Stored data

╭──

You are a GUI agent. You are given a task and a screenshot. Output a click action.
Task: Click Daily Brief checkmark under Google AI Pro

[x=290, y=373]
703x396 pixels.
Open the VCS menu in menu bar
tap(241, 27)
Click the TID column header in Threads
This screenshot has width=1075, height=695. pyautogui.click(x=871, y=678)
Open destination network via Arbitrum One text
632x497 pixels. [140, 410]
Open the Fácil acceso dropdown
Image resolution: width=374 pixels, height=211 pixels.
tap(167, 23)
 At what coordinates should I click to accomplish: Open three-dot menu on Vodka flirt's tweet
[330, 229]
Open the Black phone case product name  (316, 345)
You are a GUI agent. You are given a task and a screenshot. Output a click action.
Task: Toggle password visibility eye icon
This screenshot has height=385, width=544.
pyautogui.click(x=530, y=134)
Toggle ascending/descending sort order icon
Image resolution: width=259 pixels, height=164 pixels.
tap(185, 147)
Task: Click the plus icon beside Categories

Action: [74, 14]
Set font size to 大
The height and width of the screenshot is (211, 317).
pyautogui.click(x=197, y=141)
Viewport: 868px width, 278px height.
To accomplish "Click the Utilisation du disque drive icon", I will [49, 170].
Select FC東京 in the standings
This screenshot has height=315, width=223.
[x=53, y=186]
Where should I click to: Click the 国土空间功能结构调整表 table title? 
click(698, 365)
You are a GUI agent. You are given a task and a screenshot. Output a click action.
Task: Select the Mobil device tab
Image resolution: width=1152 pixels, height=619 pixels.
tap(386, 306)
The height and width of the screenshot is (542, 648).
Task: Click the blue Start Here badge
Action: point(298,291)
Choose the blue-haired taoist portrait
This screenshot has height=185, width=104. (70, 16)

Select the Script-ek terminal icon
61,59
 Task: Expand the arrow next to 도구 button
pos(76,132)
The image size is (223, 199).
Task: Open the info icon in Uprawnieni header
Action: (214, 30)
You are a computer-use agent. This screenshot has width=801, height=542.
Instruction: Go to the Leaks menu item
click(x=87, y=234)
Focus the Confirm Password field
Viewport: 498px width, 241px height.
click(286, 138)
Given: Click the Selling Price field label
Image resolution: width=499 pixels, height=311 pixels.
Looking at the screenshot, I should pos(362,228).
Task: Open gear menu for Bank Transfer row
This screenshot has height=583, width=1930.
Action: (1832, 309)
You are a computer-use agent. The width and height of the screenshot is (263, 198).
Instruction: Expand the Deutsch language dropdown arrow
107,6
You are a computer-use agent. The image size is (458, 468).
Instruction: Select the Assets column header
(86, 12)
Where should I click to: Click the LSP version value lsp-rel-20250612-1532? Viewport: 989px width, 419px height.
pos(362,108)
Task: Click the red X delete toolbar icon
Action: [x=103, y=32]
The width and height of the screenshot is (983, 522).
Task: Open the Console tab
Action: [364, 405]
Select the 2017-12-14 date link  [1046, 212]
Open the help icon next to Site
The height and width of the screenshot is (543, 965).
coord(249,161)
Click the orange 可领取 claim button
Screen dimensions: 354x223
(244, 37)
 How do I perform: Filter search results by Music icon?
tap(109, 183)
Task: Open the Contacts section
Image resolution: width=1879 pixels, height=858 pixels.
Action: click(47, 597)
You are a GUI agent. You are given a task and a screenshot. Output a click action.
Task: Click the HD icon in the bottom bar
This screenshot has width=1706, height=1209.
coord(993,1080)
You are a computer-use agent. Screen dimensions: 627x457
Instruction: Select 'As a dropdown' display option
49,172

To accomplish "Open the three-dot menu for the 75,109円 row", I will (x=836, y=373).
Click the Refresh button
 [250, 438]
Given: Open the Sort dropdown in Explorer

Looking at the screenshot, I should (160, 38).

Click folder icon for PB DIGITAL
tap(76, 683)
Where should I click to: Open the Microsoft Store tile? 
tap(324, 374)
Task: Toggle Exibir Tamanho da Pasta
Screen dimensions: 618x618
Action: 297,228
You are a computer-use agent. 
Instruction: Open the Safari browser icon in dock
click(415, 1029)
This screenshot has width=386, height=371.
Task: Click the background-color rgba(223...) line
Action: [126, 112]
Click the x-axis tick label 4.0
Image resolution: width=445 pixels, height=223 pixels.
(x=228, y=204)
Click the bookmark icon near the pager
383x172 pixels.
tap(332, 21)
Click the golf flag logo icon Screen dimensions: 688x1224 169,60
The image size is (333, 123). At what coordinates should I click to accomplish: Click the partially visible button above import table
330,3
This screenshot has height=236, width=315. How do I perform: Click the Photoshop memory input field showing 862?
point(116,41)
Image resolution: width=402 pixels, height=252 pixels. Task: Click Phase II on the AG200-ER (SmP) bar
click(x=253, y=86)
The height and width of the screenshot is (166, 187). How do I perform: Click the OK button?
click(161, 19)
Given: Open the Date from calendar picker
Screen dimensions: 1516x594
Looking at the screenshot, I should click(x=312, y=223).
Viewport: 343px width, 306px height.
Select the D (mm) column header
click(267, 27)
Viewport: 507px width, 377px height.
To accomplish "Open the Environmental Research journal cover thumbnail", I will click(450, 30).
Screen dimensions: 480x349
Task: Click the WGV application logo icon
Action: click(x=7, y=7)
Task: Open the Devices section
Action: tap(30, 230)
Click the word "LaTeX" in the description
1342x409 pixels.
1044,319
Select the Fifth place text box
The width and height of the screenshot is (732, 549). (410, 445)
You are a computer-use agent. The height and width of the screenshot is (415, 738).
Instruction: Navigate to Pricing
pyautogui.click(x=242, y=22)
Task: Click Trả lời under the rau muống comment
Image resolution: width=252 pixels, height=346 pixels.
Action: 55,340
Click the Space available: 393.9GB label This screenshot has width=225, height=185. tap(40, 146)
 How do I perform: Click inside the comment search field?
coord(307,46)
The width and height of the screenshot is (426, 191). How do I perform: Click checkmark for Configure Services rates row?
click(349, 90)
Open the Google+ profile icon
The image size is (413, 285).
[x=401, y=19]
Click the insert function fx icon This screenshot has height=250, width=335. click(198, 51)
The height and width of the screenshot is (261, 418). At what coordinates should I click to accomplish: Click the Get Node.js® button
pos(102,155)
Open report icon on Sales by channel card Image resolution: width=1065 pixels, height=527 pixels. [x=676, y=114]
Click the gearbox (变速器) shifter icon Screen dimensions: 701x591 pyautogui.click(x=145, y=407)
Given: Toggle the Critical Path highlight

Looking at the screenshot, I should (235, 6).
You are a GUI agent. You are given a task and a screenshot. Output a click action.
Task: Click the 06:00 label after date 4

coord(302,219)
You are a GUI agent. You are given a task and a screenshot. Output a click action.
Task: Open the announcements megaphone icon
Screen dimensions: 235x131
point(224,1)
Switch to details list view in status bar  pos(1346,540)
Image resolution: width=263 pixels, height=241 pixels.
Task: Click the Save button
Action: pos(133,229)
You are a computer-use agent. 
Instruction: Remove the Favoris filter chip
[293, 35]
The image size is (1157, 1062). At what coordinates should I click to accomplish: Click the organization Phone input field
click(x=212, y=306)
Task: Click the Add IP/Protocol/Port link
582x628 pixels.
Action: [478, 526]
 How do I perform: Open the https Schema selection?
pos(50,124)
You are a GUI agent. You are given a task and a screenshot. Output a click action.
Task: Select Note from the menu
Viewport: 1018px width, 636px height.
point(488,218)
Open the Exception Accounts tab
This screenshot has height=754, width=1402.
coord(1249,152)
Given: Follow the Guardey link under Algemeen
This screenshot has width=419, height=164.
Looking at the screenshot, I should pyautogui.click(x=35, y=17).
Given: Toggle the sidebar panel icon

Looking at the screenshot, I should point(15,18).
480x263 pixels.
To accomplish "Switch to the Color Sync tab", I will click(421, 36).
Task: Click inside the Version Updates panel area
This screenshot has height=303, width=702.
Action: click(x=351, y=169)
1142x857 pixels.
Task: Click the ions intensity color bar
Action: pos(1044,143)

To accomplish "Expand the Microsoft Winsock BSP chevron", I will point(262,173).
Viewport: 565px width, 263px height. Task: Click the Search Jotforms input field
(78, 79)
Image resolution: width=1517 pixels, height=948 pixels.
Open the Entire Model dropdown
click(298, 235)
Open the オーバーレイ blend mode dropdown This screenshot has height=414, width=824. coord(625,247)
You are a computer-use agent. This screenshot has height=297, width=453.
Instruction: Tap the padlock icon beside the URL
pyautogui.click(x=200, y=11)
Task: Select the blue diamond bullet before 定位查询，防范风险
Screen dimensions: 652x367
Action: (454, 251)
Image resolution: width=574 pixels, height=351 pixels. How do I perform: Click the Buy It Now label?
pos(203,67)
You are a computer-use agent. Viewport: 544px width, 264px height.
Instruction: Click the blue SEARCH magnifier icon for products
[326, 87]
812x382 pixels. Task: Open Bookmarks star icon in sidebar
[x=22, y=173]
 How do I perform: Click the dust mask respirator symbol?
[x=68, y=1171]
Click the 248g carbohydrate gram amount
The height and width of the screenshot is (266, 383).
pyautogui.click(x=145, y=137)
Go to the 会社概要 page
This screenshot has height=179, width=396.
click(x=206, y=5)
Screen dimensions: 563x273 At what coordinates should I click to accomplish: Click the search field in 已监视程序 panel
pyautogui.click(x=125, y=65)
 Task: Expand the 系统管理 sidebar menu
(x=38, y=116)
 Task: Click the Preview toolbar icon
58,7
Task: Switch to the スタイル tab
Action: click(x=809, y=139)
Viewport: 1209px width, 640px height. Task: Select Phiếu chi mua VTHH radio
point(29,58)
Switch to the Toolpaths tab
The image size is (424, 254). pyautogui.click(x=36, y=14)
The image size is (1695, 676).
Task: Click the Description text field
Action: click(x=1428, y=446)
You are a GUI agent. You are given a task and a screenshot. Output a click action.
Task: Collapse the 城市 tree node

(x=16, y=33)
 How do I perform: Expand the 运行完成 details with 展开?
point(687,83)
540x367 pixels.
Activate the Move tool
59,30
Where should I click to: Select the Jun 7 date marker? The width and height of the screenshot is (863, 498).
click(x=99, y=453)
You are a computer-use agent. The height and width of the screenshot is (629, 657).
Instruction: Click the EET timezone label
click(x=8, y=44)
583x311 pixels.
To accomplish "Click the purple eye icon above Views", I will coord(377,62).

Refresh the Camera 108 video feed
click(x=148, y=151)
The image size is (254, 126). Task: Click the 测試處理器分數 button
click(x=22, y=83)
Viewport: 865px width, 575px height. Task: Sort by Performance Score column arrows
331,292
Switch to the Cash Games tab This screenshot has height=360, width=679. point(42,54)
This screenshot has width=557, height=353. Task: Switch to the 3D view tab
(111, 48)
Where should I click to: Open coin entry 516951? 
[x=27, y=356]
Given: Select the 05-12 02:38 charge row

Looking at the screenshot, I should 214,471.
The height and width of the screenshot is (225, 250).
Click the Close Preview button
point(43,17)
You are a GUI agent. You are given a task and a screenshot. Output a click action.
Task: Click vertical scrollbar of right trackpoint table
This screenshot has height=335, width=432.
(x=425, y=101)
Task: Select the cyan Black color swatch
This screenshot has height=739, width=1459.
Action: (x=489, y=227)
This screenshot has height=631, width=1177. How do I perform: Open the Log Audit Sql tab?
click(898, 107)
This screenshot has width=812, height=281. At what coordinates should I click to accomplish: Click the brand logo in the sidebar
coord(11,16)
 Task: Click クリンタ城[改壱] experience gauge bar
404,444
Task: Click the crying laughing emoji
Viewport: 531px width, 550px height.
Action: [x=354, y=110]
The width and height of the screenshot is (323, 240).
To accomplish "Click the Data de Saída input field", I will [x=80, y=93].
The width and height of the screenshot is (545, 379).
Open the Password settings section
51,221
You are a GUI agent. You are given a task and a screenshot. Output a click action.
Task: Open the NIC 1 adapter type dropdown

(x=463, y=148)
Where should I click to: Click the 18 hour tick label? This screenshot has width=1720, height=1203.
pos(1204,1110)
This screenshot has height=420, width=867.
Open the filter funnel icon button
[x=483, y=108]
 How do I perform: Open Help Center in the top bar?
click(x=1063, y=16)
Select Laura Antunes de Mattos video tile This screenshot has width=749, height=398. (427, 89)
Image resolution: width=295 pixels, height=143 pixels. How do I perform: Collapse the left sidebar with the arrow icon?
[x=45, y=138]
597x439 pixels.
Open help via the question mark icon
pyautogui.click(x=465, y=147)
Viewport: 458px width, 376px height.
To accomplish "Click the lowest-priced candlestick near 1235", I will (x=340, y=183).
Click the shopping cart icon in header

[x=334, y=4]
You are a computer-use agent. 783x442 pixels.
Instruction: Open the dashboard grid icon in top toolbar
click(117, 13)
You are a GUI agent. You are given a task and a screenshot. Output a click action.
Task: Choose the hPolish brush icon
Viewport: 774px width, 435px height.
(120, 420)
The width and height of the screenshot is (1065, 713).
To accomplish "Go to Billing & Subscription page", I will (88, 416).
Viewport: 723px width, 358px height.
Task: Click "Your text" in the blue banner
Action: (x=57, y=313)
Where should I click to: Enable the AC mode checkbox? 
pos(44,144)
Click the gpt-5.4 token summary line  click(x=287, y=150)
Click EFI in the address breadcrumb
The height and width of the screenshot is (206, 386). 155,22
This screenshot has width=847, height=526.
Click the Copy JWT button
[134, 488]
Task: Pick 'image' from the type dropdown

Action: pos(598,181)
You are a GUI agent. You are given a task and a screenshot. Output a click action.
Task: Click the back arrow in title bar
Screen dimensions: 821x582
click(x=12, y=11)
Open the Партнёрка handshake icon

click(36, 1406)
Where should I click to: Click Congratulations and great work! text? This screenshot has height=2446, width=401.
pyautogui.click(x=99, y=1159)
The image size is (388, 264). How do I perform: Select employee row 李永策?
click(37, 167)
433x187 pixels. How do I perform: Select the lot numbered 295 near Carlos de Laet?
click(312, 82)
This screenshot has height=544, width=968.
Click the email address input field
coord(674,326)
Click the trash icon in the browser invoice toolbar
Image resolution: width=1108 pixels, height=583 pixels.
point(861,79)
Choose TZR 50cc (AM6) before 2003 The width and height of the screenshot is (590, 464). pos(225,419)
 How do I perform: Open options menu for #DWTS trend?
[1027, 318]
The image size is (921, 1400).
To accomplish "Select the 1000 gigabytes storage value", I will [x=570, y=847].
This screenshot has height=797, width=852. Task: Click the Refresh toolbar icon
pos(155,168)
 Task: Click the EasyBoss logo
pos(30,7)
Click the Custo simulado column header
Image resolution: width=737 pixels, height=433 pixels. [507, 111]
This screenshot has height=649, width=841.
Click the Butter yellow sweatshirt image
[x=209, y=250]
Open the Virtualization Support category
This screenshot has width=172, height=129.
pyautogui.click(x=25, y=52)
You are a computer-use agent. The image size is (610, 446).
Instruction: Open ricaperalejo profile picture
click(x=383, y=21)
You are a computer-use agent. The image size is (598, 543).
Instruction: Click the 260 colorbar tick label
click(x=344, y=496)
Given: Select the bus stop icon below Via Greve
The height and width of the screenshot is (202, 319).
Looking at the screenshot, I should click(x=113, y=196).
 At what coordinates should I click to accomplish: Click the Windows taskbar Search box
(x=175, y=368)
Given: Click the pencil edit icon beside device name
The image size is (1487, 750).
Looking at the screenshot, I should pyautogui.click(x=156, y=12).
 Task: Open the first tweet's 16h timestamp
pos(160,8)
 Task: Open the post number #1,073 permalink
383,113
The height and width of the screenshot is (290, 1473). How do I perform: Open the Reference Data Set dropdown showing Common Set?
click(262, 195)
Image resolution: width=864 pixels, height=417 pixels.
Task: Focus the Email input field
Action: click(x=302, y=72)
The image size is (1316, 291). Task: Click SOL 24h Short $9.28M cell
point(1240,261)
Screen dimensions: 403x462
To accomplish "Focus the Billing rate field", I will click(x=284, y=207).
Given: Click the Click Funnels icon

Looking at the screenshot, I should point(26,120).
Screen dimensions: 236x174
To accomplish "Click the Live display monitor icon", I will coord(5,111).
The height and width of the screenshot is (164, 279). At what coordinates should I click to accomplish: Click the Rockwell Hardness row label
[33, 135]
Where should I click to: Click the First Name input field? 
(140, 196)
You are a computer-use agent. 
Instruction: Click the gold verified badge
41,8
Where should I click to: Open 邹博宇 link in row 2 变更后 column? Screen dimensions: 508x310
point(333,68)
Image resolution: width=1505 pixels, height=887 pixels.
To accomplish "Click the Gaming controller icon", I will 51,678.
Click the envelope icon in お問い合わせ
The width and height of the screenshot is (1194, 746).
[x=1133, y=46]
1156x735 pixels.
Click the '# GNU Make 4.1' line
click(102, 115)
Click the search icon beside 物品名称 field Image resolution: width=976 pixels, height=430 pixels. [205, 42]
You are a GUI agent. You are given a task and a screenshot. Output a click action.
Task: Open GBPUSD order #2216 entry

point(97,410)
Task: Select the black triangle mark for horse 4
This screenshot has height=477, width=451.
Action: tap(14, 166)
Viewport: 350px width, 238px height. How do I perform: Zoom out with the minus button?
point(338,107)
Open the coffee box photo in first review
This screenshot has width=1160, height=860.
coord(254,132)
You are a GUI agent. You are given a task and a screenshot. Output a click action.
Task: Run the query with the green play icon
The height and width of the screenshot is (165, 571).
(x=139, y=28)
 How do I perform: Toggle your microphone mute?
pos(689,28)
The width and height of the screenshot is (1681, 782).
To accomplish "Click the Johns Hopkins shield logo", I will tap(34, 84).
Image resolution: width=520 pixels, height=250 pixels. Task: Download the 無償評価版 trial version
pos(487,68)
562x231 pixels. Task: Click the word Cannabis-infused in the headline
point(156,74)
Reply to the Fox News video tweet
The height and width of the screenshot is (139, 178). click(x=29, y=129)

╰──

The answer is the lines above between the line holding "This screenshot has height=649, width=841." and the line holding "You are a computer-use agent. The image size is (610, 446).", inclusive, each written out exactly, and no others.

This screenshot has height=649, width=841.
Click the Butter yellow sweatshirt image
[x=209, y=250]
Open the Virtualization Support category
This screenshot has width=172, height=129.
pyautogui.click(x=25, y=52)
You are a computer-use agent. The image size is (610, 446).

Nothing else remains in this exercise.